Thursday, December 22, 2016

Evanston: an unexpected Christmas gift

        I am sitting in front of the fireplace, a glass of Laphroaig to my left.  Christmas tree to my right.  I was listening to music, Liz Story’s ’17 Seconds to Nowhere’, but have stopped to write this thank you note for the Christmas gift we have all just been given.
        Donald Trump is fulfilling his campaign promises—well, some of them.  His tweet today gives all working Americans, and for that matter  men and women above the poverty level all over the world, a big increase in disposable income without even a tax cut.
        You no longer need to contribute to a 401K or an IRA.  You no longer need to plan for retirement at all because there won’t be one.  Spend it now.  There will be no tomorrow.  You might even consider whether going to the office is the best use of your few remaining days.  The apocalypse in a tweet.
        There are those who believe that this universe is a simulation, like the MATRIX films, that all your joy and pain are nothing more than insignificant details in a distant being’s computer game.  I am beginning to agree.  
        Think of the word:  tweet.  The sound of a canary bird.  Tweet.  Tweet.  And hundreds of millions die.
        Unthinkable?  So was life in the trenches in WW1.  And Stalingrad. And the Holocaust.  And Iwo Jima.  To name but a few.
        The philosopher George Santayana wrote:  Those who who cannot remember the past are condemned to repeat it.
        A few weeks ago on the 75th anniversary of the attack on Pearl Harbor, an official at the USS Arizona Memorial said that most of the young who come to the memorial don’t know anything about WWII, not even who won.
        The world is too much with me.
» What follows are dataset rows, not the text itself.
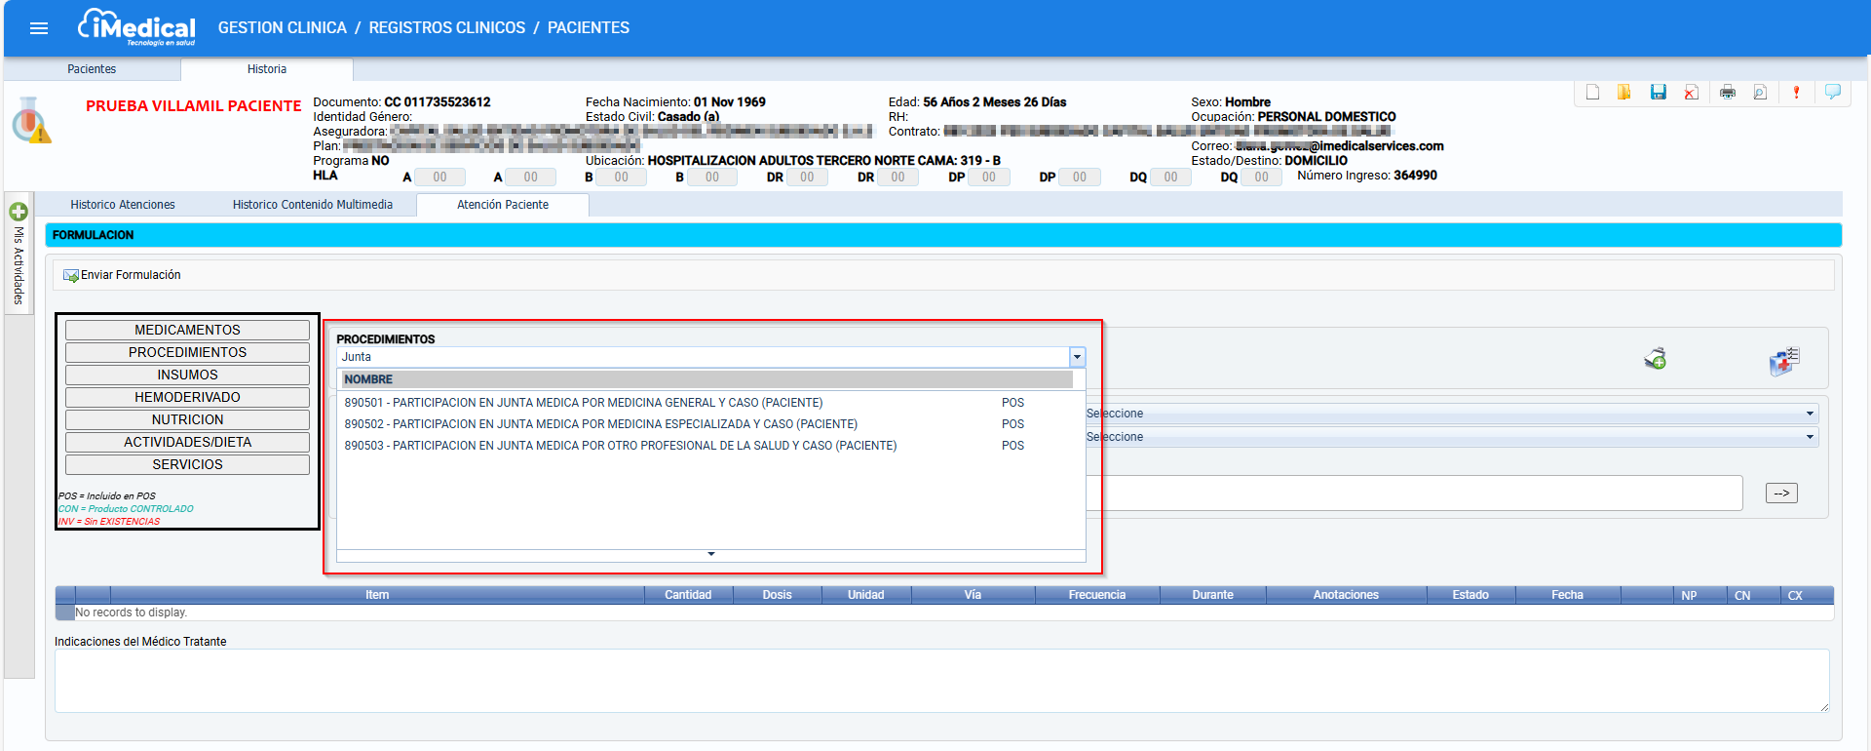The height and width of the screenshot is (751, 1871).
Task: Open the yellow folder icon in toolbar
Action: tap(1624, 93)
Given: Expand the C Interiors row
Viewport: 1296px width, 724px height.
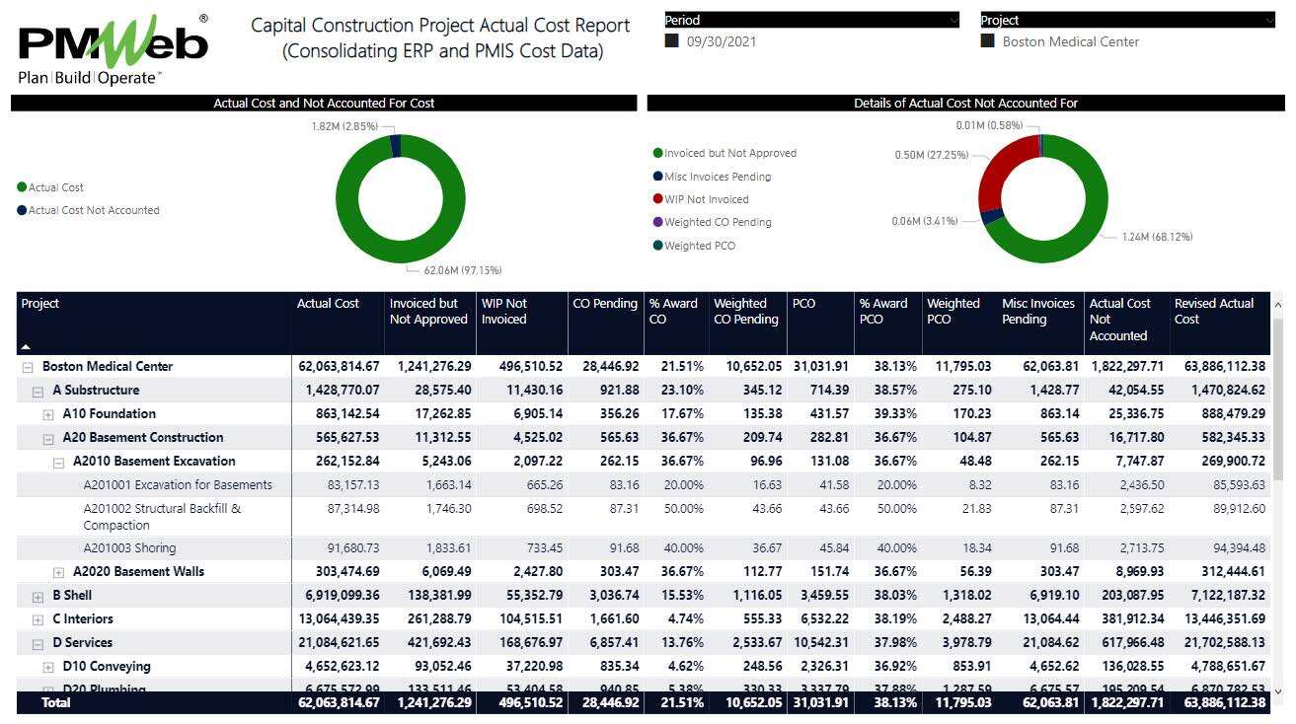Looking at the screenshot, I should tap(38, 619).
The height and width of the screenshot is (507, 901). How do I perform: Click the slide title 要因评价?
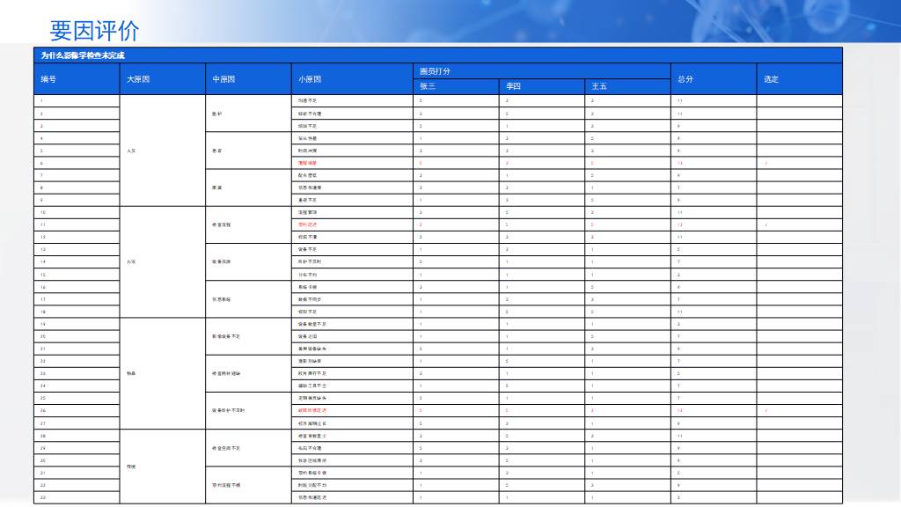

I long for the beauty, serenity and sanity of the open ocean.

Wednesday, December 21, 2016

Evanston: a pretty boat; Japanese whisky; nav apps revisited; heat wave

         The very pretty little boat above is a Penobscot 17.
        Kent writes:  ‘Audrey misses BARBASHELA so I bought her a Penobscot 17.  Name pending.’
        I have written before of BARBASHELA, the 20’ long rowing boat Kent and Audrey reconstructed for a museum.  Here and here.
        I do like small boats and wish Kent and Audrey great pleasure with this one.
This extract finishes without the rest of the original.